▶ **Your task**
Retype the material so that each line matches the original exactly.
━━ Information supplied
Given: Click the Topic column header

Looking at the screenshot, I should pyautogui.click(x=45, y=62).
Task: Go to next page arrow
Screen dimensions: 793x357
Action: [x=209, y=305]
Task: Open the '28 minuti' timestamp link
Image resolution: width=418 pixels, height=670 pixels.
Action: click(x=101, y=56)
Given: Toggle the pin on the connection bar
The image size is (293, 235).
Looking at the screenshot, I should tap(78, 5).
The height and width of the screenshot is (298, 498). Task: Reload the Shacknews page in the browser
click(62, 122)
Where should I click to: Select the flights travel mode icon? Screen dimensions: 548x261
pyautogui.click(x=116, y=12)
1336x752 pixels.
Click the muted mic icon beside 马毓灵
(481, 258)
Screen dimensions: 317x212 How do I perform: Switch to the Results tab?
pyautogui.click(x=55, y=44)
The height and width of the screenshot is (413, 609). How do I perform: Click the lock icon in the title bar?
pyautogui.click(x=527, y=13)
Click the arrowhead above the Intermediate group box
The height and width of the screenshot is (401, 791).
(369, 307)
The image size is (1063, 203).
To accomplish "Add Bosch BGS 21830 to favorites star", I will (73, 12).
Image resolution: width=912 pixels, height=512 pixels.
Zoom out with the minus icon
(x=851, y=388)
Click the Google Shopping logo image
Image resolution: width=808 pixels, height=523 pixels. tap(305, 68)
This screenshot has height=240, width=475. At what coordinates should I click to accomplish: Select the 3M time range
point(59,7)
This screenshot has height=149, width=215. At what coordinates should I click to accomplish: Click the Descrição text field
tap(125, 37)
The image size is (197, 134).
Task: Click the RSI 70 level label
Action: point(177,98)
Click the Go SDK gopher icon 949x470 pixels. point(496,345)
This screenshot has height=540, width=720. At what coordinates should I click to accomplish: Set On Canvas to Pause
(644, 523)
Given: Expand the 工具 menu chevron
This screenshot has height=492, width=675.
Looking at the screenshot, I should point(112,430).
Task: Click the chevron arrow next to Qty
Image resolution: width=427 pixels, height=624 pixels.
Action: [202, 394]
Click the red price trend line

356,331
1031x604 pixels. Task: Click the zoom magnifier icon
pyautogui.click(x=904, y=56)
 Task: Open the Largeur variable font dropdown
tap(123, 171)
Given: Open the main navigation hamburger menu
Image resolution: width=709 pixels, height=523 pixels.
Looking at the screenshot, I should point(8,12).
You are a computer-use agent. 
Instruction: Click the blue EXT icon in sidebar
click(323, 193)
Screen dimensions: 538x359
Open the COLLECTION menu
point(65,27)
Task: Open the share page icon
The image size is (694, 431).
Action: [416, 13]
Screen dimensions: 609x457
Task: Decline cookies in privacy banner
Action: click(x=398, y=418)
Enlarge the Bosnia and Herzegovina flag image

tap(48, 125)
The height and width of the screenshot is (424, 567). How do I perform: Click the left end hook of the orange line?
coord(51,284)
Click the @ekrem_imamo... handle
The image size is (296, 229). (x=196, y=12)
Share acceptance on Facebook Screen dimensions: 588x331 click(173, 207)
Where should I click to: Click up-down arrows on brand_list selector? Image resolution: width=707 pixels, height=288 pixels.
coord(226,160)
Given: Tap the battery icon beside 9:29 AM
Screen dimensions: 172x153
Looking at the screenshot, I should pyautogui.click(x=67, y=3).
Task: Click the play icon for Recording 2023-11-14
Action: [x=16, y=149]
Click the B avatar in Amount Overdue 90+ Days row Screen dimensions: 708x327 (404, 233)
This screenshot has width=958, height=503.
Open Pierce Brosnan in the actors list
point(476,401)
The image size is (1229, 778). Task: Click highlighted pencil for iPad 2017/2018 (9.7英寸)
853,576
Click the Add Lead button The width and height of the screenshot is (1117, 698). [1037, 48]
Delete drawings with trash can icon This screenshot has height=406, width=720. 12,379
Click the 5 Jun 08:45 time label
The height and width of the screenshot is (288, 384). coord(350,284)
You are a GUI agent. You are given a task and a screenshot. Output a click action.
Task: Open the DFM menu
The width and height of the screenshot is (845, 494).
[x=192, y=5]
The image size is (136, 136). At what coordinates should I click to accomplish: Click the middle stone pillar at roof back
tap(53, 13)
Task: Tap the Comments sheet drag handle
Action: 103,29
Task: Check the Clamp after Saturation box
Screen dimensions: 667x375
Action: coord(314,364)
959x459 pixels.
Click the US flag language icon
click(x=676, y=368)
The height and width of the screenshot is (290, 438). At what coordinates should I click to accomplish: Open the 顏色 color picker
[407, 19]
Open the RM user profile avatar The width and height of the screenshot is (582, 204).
━━━━
▶ **Written reply**
Given: Click the Topic column header

Looking at the screenshot, I should pyautogui.click(x=45, y=62).
Task: Go to next page arrow
Screen dimensions: 793x357
Action: [x=209, y=305]
Task: Open the '28 minuti' timestamp link
Image resolution: width=418 pixels, height=670 pixels.
Action: click(x=101, y=56)
Given: Toggle the pin on the connection bar
The image size is (293, 235).
Looking at the screenshot, I should tap(78, 5).
The height and width of the screenshot is (298, 498). Task: Reload the Shacknews page in the browser
click(62, 122)
Where should I click to: Select the flights travel mode icon? Screen dimensions: 548x261
pyautogui.click(x=116, y=12)
1336x752 pixels.
Click the muted mic icon beside 马毓灵
(481, 258)
Screen dimensions: 317x212 How do I perform: Switch to the Results tab?
pyautogui.click(x=55, y=44)
The height and width of the screenshot is (413, 609). How do I perform: Click the lock icon in the title bar?
pyautogui.click(x=527, y=13)
Click the arrowhead above the Intermediate group box
The height and width of the screenshot is (401, 791).
(369, 307)
The image size is (1063, 203).
To accomplish "Add Bosch BGS 21830 to favorites star", I will (73, 12).
Image resolution: width=912 pixels, height=512 pixels.
Zoom out with the minus icon
(x=851, y=388)
Click the Google Shopping logo image
Image resolution: width=808 pixels, height=523 pixels. tap(305, 68)
This screenshot has height=240, width=475. At what coordinates should I click to accomplish: Select the 3M time range
point(59,7)
This screenshot has height=149, width=215. At what coordinates should I click to accomplish: Click the Descrição text field
tap(125, 37)
The image size is (197, 134).
Task: Click the RSI 70 level label
Action: point(177,98)
Click the Go SDK gopher icon 949x470 pixels. point(496,345)
This screenshot has height=540, width=720. At what coordinates should I click to accomplish: Set On Canvas to Pause
(644, 523)
Given: Expand the 工具 menu chevron
This screenshot has height=492, width=675.
Looking at the screenshot, I should point(112,430).
Task: Click the chevron arrow next to Qty
Image resolution: width=427 pixels, height=624 pixels.
Action: [202, 394]
Click the red price trend line

356,331
1031x604 pixels. Task: Click the zoom magnifier icon
pyautogui.click(x=904, y=56)
 Task: Open the Largeur variable font dropdown
tap(123, 171)
Given: Open the main navigation hamburger menu
Image resolution: width=709 pixels, height=523 pixels.
Looking at the screenshot, I should point(8,12).
You are a computer-use agent. 
Instruction: Click the blue EXT icon in sidebar
click(323, 193)
Screen dimensions: 538x359
Open the COLLECTION menu
point(65,27)
Task: Open the share page icon
The image size is (694, 431).
Action: [416, 13]
Screen dimensions: 609x457
Task: Decline cookies in privacy banner
Action: click(x=398, y=418)
Enlarge the Bosnia and Herzegovina flag image

tap(48, 125)
The height and width of the screenshot is (424, 567). How do I perform: Click the left end hook of the orange line?
coord(51,284)
Click the @ekrem_imamo... handle
The image size is (296, 229). (x=196, y=12)
Share acceptance on Facebook Screen dimensions: 588x331 click(173, 207)
Where should I click to: Click up-down arrows on brand_list selector? Image resolution: width=707 pixels, height=288 pixels.
coord(226,160)
Given: Tap the battery icon beside 9:29 AM
Screen dimensions: 172x153
Looking at the screenshot, I should pyautogui.click(x=67, y=3).
Task: Click the play icon for Recording 2023-11-14
Action: [x=16, y=149]
Click the B avatar in Amount Overdue 90+ Days row Screen dimensions: 708x327 (404, 233)
This screenshot has width=958, height=503.
Open Pierce Brosnan in the actors list
point(476,401)
The image size is (1229, 778). Task: Click highlighted pencil for iPad 2017/2018 (9.7英寸)
853,576
Click the Add Lead button The width and height of the screenshot is (1117, 698). [1037, 48]
Delete drawings with trash can icon This screenshot has height=406, width=720. 12,379
Click the 5 Jun 08:45 time label
The height and width of the screenshot is (288, 384). coord(350,284)
You are a GUI agent. You are given a task and a screenshot. Output a click action.
Task: Open the DFM menu
The width and height of the screenshot is (845, 494).
[x=192, y=5]
The image size is (136, 136). At what coordinates should I click to accomplish: Click the middle stone pillar at roof back
tap(53, 13)
Task: Tap the Comments sheet drag handle
Action: 103,29
Task: Check the Clamp after Saturation box
Screen dimensions: 667x375
Action: coord(314,364)
959x459 pixels.
Click the US flag language icon
click(x=676, y=368)
The height and width of the screenshot is (290, 438). At what coordinates should I click to accomplish: Open the 顏色 color picker
[407, 19]
Open the RM user profile avatar The width and height of the screenshot is (582, 204).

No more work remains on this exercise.